The muteness of a game means it can be difficult to know where to locate and place the player when researching or discussing them. It’s very easy to fall into the trap of assuming intention as reception, and therefore equating the game with the player (i.e. assuming that every player will respond to the game as the developer intended). I managed to do it myself with my own memory of Duck City. I knew Duck City was a light-hearted game for children, and my memories filled in around that forming vague recollections of fondness, when in fact my true experience was decidedly not as the game intended.

But just as we all know games shape us, we shape the way we play and interact with them. Historians can attempt to unravel player experiences through methods like interviewing, or letters and diaries found in archives for the oldest games. Looking at potential modern sources, the expanse of user reviews is such a complex world of politics and motivations that I’m not envious of any future researcher trying to tackle how to use those. Modding communities are a rich source of information, but they often lack in telling us about personal experience. However, very occasionally the rarest and most excellent thing happens -- when you come across games that have been personalised and modified in a way that indelibly marks them.

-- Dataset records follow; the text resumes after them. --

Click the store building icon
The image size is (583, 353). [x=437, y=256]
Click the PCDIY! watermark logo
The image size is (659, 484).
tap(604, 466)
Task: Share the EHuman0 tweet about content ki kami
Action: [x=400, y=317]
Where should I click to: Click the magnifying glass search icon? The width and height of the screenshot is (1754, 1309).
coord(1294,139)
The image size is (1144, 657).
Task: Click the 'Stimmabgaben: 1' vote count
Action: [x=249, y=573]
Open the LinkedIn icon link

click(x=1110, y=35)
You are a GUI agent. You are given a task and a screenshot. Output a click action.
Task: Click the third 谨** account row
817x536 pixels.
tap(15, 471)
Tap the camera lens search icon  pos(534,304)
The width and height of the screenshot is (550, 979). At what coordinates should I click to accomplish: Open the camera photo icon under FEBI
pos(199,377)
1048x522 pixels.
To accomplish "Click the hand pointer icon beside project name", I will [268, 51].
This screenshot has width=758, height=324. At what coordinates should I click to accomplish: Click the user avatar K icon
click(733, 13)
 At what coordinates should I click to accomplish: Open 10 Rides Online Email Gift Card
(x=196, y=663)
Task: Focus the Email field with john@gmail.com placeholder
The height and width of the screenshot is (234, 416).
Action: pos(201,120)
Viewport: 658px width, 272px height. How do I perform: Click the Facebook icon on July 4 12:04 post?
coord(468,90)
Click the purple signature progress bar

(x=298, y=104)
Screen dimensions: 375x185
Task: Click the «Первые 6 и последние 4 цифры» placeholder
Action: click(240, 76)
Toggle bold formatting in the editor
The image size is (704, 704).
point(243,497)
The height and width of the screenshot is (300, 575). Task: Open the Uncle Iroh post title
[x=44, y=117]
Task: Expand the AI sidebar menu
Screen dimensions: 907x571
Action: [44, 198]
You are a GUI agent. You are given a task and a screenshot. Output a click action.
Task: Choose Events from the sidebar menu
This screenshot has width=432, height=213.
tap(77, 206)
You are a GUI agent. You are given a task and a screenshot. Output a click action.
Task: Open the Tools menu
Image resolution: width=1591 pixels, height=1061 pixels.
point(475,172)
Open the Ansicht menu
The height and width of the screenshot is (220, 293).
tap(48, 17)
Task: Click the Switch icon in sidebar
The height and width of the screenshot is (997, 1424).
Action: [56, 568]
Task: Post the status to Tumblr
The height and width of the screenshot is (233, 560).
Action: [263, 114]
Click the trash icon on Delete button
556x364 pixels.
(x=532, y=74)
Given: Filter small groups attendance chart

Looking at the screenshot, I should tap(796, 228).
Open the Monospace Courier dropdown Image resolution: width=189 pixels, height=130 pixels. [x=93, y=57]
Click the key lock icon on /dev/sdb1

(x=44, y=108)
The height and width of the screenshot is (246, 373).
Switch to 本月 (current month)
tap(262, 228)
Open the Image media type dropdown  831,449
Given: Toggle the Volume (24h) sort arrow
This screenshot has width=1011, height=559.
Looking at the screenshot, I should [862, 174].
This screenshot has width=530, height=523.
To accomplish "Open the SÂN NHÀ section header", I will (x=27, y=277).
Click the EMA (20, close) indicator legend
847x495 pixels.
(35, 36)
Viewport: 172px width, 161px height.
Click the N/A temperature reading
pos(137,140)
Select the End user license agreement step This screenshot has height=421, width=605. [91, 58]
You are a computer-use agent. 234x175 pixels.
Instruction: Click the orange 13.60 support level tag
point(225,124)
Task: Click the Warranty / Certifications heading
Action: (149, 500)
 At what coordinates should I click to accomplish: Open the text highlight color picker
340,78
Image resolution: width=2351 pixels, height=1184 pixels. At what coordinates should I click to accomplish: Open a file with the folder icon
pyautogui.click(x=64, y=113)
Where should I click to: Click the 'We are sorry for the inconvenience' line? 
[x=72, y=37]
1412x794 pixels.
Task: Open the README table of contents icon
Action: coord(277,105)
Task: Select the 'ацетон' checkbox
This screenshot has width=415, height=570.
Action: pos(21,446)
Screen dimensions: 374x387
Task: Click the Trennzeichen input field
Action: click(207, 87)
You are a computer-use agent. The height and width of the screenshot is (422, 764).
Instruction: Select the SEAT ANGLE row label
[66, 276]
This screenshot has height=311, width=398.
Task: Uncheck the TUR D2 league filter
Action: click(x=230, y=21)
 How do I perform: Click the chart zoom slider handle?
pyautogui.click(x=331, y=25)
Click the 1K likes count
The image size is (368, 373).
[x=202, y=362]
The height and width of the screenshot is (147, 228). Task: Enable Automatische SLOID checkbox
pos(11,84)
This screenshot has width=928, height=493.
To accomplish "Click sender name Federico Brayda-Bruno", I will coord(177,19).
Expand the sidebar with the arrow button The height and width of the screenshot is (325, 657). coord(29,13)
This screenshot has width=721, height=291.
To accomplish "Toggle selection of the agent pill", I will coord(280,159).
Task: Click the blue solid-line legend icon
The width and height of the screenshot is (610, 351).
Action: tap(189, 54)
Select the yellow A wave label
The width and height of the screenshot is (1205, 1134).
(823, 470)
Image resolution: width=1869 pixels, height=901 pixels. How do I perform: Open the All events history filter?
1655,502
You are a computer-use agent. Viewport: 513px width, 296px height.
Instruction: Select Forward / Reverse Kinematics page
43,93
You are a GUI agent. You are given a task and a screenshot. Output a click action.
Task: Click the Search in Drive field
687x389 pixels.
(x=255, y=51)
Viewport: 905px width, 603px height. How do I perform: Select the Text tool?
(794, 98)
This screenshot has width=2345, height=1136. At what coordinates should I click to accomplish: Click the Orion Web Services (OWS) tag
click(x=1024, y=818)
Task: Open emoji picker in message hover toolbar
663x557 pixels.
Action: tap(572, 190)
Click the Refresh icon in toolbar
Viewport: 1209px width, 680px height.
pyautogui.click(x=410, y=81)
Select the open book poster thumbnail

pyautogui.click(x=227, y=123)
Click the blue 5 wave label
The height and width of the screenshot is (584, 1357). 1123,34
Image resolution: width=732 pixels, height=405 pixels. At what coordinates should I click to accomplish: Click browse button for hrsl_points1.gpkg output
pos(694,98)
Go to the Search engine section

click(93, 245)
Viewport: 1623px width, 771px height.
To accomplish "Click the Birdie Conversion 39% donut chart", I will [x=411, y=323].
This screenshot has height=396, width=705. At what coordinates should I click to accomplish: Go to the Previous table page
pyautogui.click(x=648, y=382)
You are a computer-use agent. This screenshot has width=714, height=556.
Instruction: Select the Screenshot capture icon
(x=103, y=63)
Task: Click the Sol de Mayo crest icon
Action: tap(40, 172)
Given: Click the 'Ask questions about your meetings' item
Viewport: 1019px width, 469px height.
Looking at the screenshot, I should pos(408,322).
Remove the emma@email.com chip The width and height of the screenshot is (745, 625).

If my research into games and play has taught me one thing it’s this: no matter what you intend of your game, players and how they play are massively unpredictable. A game’s designer can set up an experience in excruciating detail, but within that the player can choose, ignore, adapt, resist or alter whatever is put before them. We don’t just follow design, but bring our references, experiences, quirks and backgrounds to every playful experience. Duck City and the unintentionally terrifying edutainment games of the past are a (chilling) reminder of this.